_What to produce_
Reproduce the text of every item below verbatim, leaving out the pictures.

_Data in this exercise_
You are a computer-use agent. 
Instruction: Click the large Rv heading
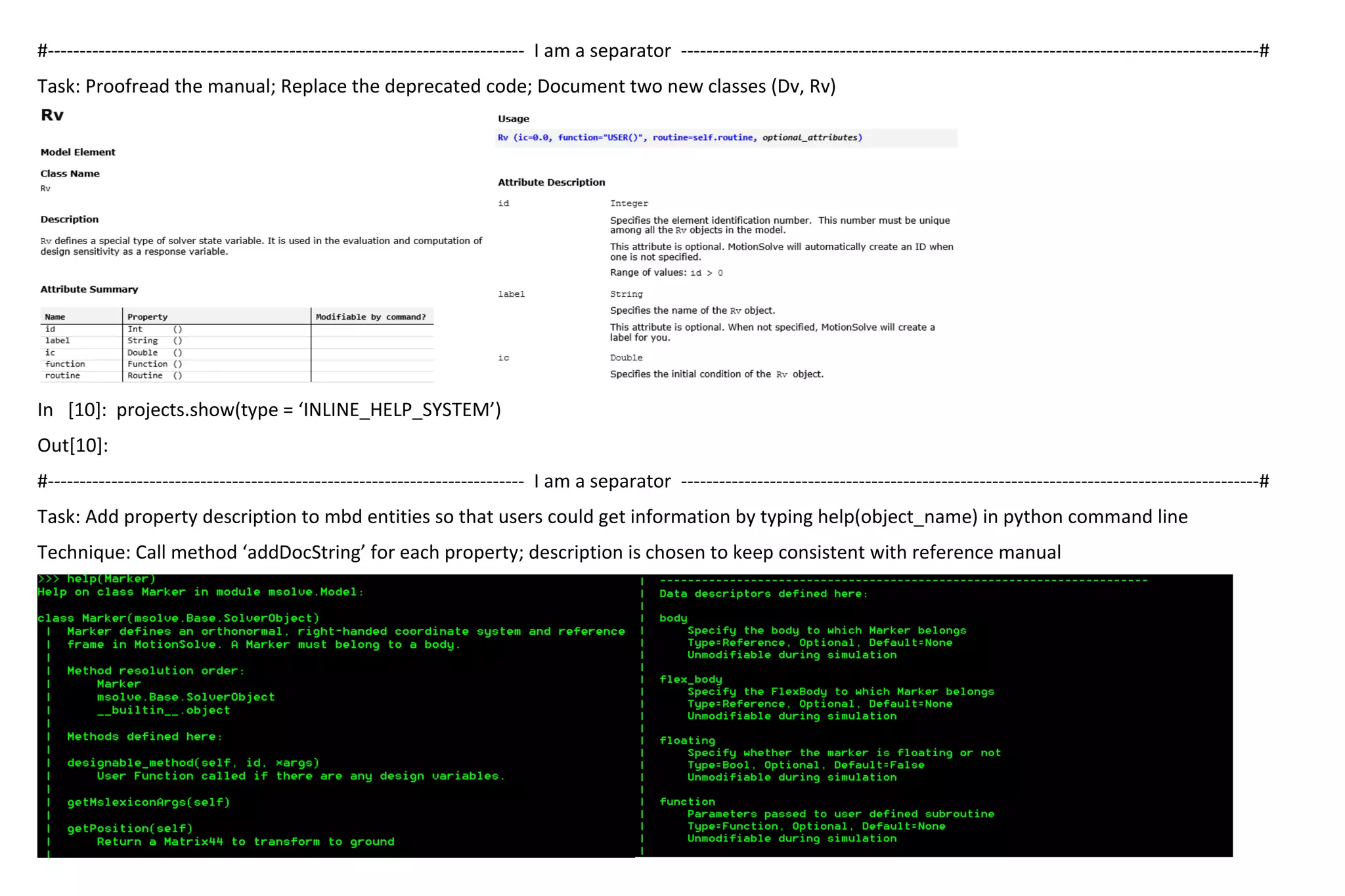[x=53, y=115]
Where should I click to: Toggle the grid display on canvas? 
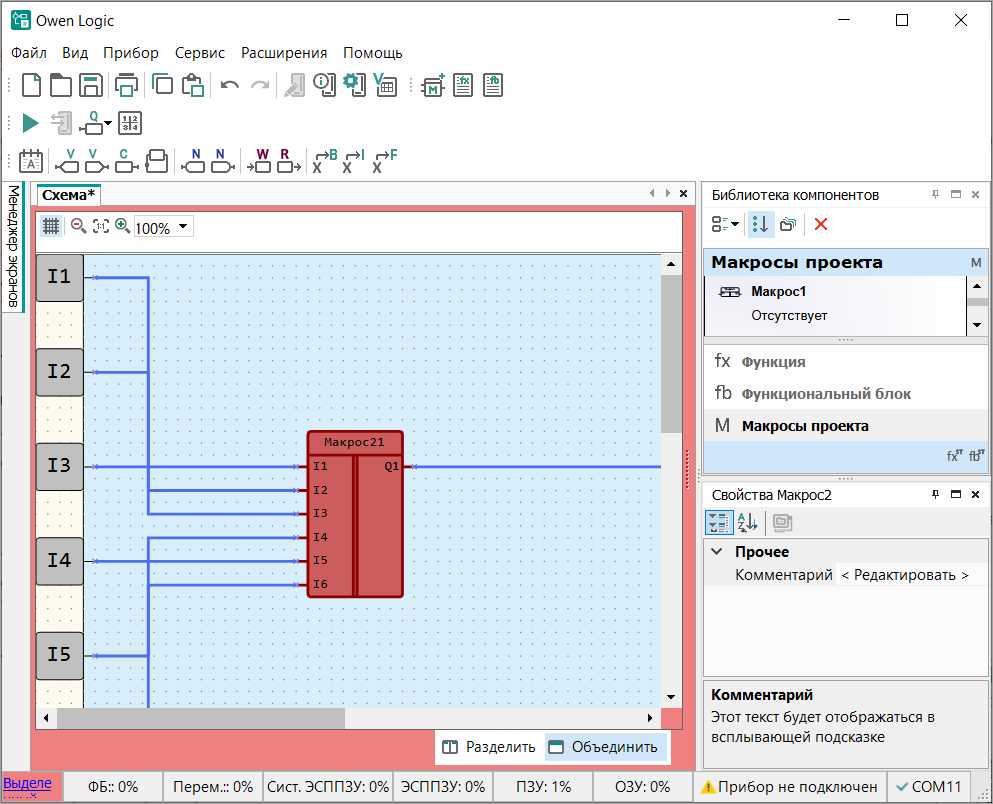[x=51, y=227]
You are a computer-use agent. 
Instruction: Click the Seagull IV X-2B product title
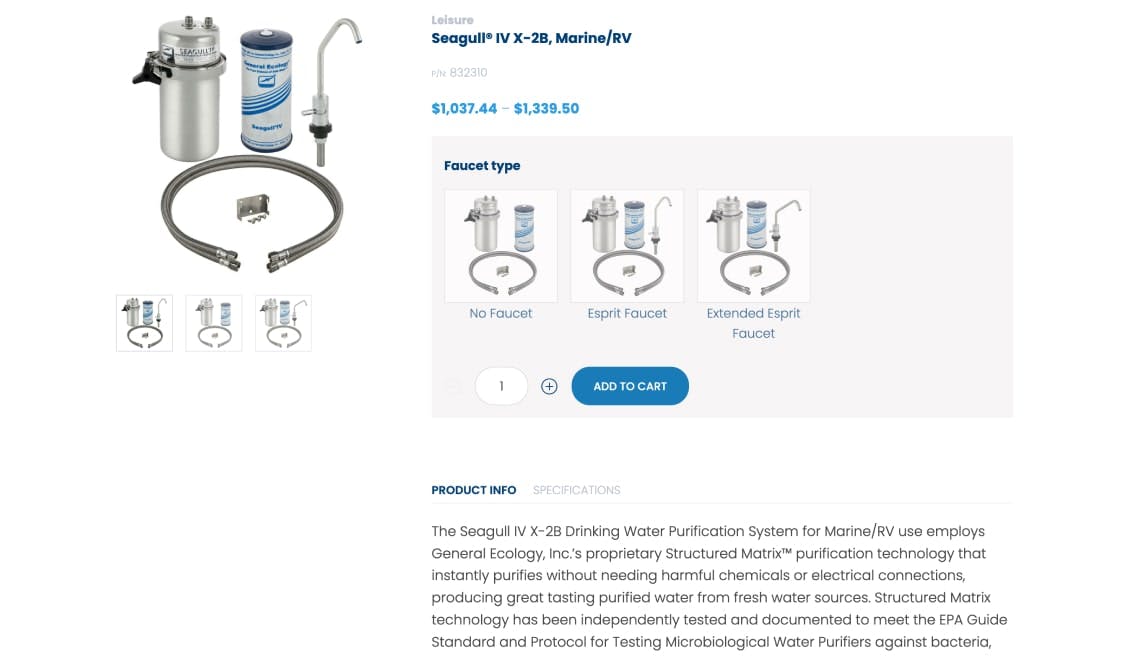(531, 39)
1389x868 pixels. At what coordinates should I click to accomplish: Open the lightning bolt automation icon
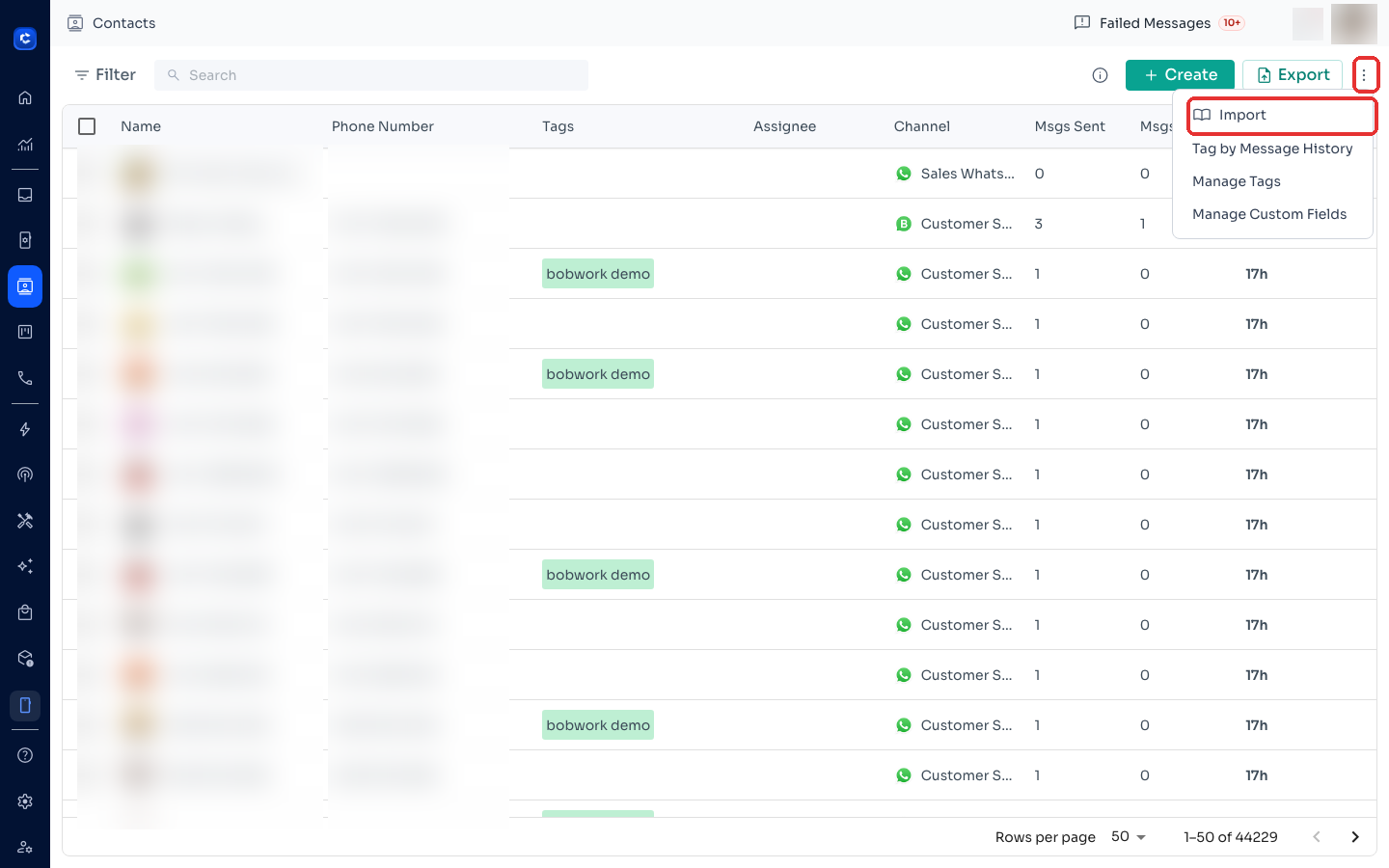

_Output of the exercise_
You are a computer-use agent. 
Instruction: Click the large Rv heading
[x=53, y=115]
Where should I click to: Toggle the grid display on canvas? 
[x=51, y=227]
You are a computer-use agent. 
Instruction: Click the Seagull IV X-2B product title
(531, 39)
1389x868 pixels. At what coordinates should I click to accomplish: Open the lightning bolt automation icon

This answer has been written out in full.